New guidance from the federal agencies—and major companies serving the government—tries to distinguish between the security duties of software developers, suppliers and consumers.
Software suppliers have unique responsibilities maintaining efficient delivery of their products while considering security risks, according to guidance the National Security Agency recently released, together with the Cybersecurity and Infrastructure Security Agency.
“Prevention is often seen as the responsibility of the software developer, as they are required to securely develop and deliver code, verify third party components and harden the build environment,” reads an Oct. 31 press release from NSA. “But the supplier also holds a critical responsibility in ensuring the security and integrity of our software. After all, the software vendor is responsible for liaising between the customer and software developer. It is through this relationship that additional security features can be applied via contractual agreements, software releases and updates, notifications and mitigations of vulnerabilities.”
The document aimed at software suppliers is one in a series of three. The Enduring Security Framework—which includes U.S. government officials as well as industry representatives from the information technology, communications and defense sectors—released guidance for developers in September and plans to next address the security responsibilities of software consumers.
Security best practices for producers and users of software have already been articulated, most notably in the National Institute of Standards and Technologys’ Secure Software Development Framework, which NIST used to meet its obligations to deliver guidance for federal agencies under Executive Order 14028.

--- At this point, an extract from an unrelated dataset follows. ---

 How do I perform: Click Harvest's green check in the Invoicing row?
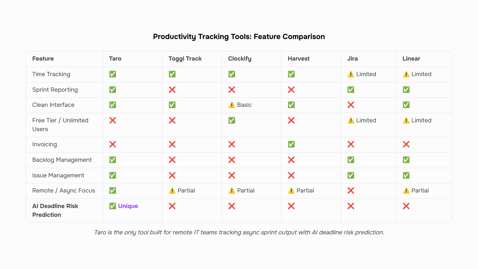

President Joe Biden issued the order in May, 2021, responding to the SolarWinds event where customers of the ubiquitous IT management firm were compromised, after installing what appeared to be a routine update. The hackers had gained unauthorized access to SolarWinds’ delivery mechanism and cloaked their malware in the new code.
“This series will help foster communication between these three different roles and among cybersecurity professionals that may facilitate increased resiliency and security in the software supply chain process,” according to the document, which does not elaborate on its distinction between software developers and software suppliers.
Biden’s order stressed agencies’ responsibility to scrutinize the software they purchase and the Office of Management and Budget required procurement officials to collect a form—to be created by CISA—that software vendors can sign in order to self-attest adherence to practices identified in the NIST guidance. An appendix included in the document suggests developers should be primarily responsible for implementing those practices, while suppliers should be primarily responsible for testing their effectiveness.